### YOUR INSTRUCTIONS
Reproduce the lines from the very first one through the line containing "Looking at the", both included, and leave the pictures out.

# Start of ENTRIES SUPPLIED

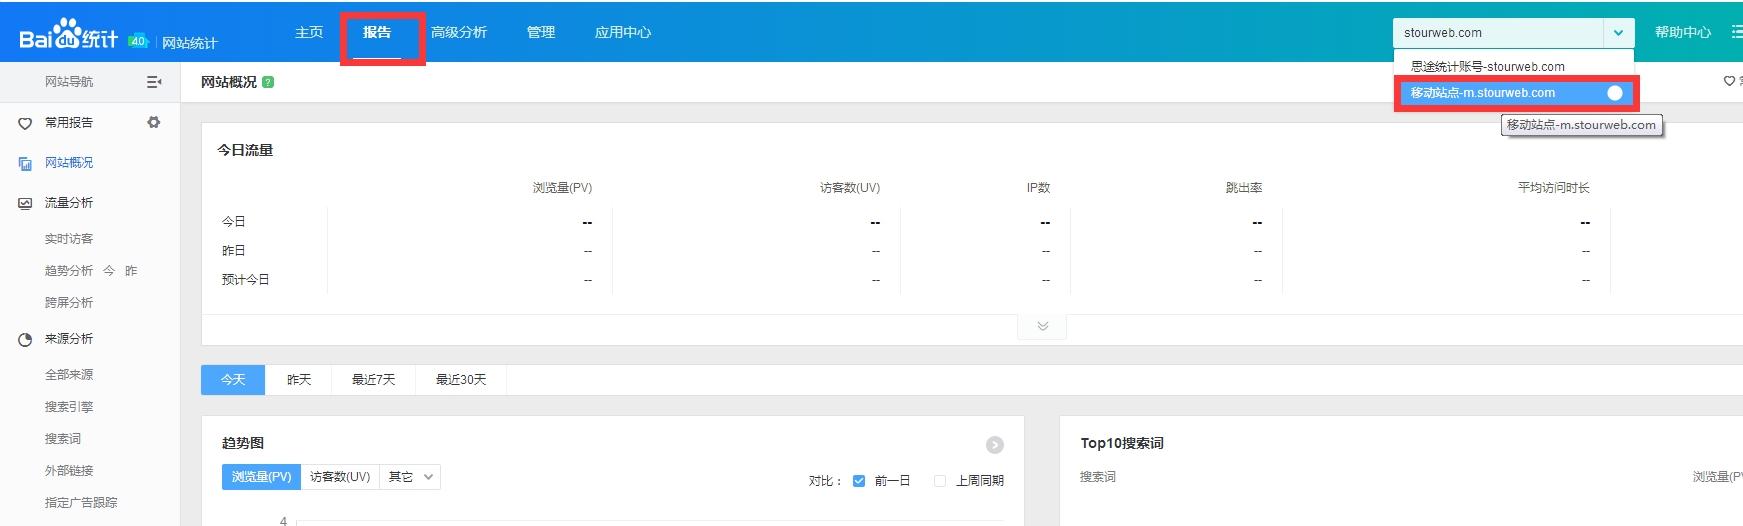The image size is (1743, 526).
Task: Select the 访客数(UV) trend metric
Action: [340, 477]
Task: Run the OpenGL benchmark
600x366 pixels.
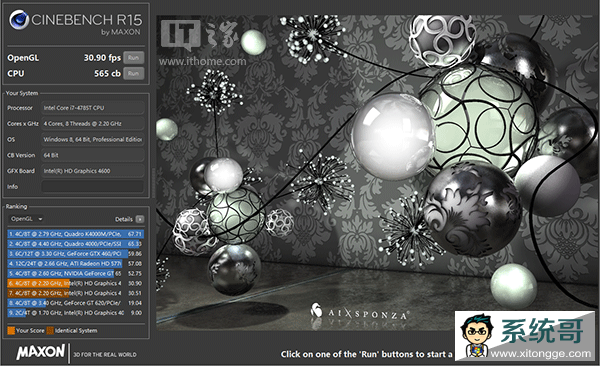Action: [134, 58]
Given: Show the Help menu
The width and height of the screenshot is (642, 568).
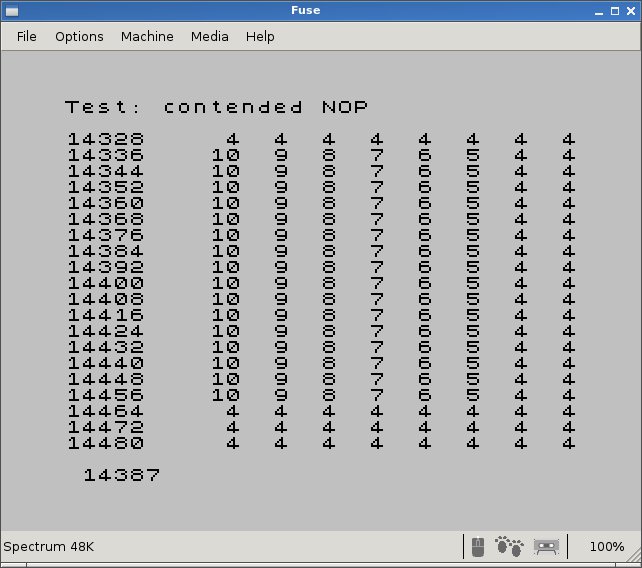Looking at the screenshot, I should [x=260, y=36].
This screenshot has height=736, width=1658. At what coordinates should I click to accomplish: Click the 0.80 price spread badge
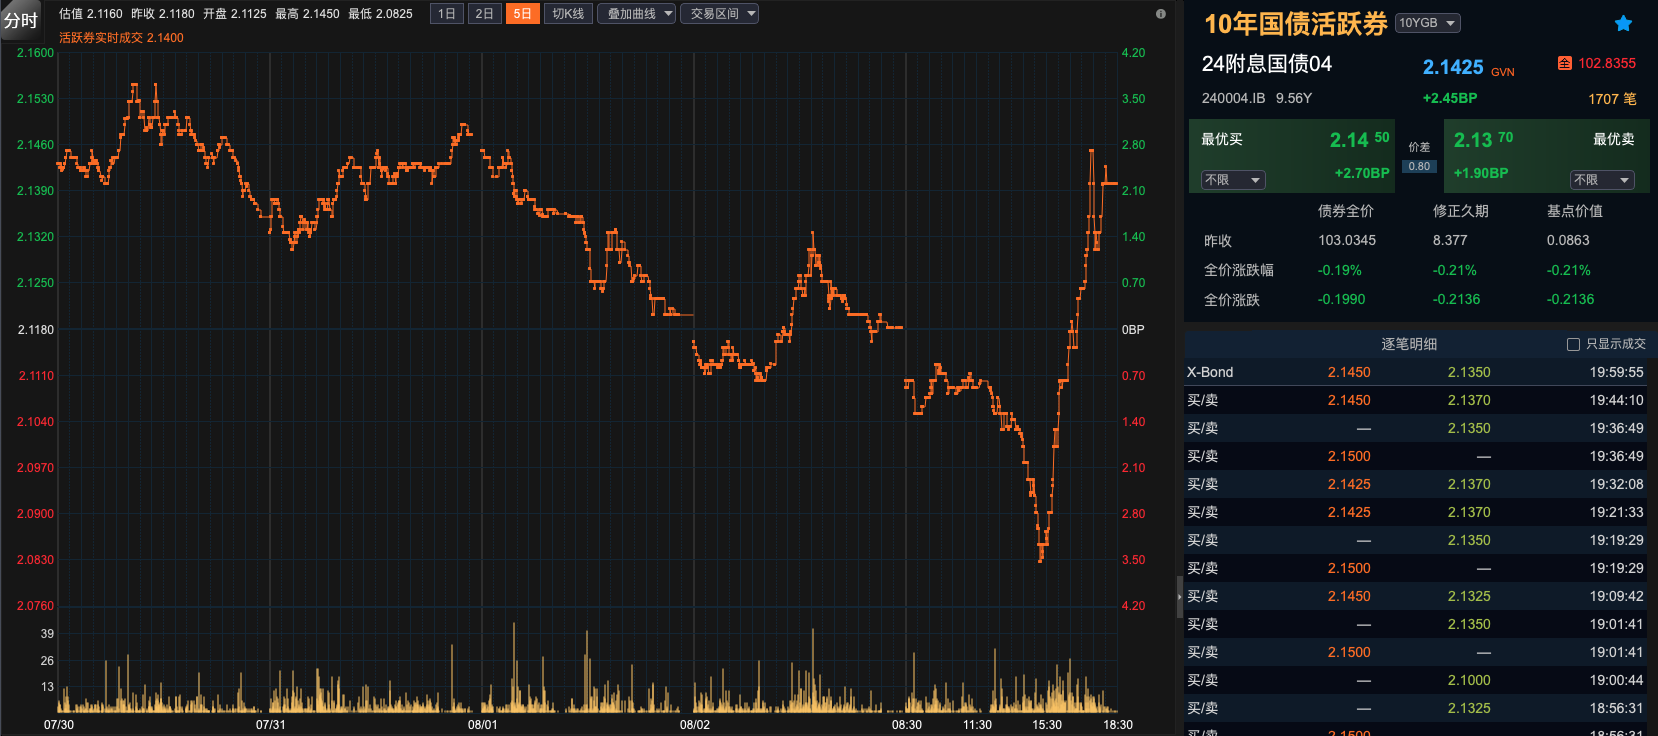pyautogui.click(x=1419, y=167)
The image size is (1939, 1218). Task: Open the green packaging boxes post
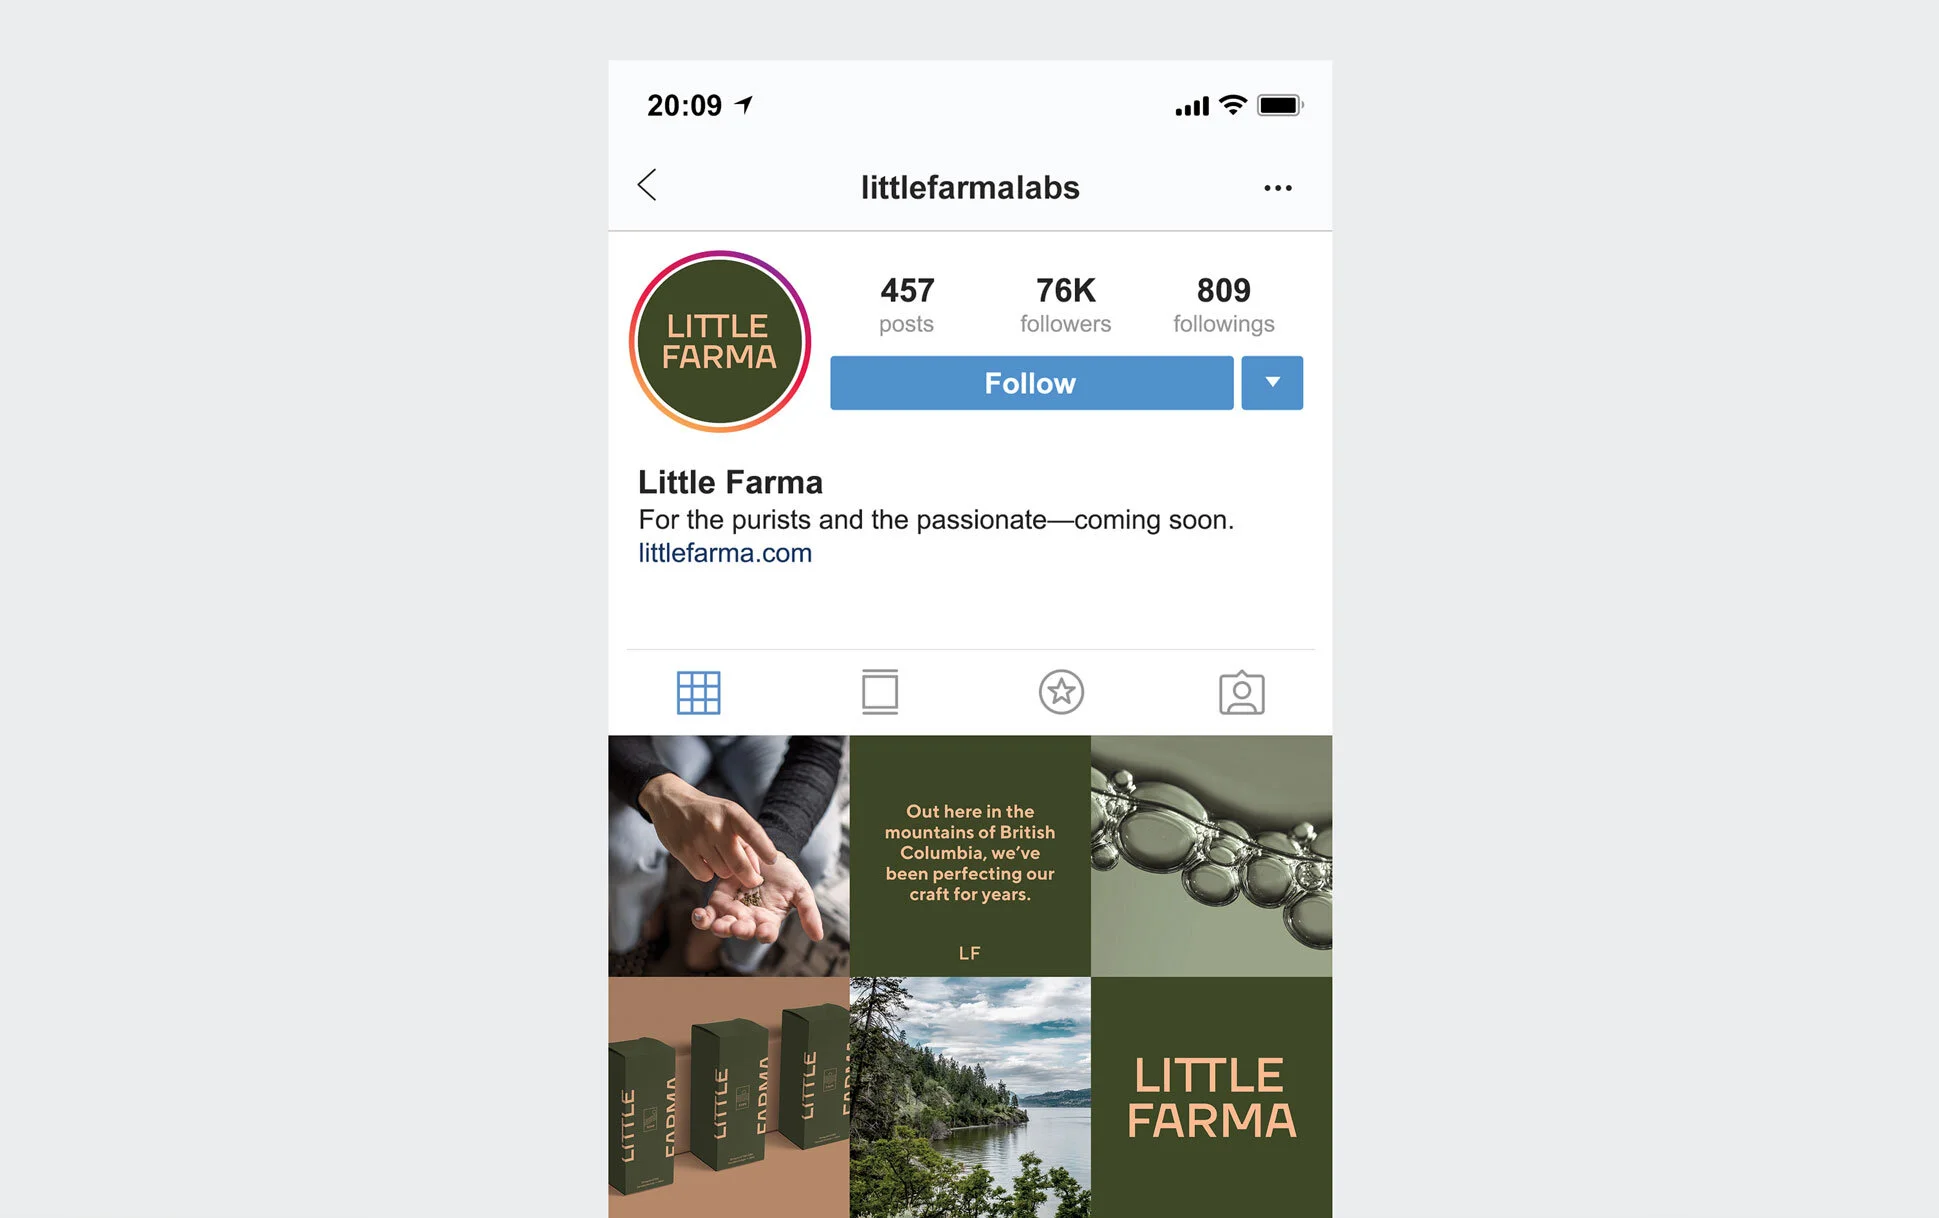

# End of ENTRIES SUPPLIED

### THE ANSWER
The image size is (1743, 526).
Task: Select the 访客数(UV) trend metric
Action: [340, 477]
Task: Run the OpenGL benchmark
600x366 pixels.
Action: [134, 58]
Given: Show the Help menu
The width and height of the screenshot is (642, 568).
Looking at the screenshot, I should [x=260, y=36].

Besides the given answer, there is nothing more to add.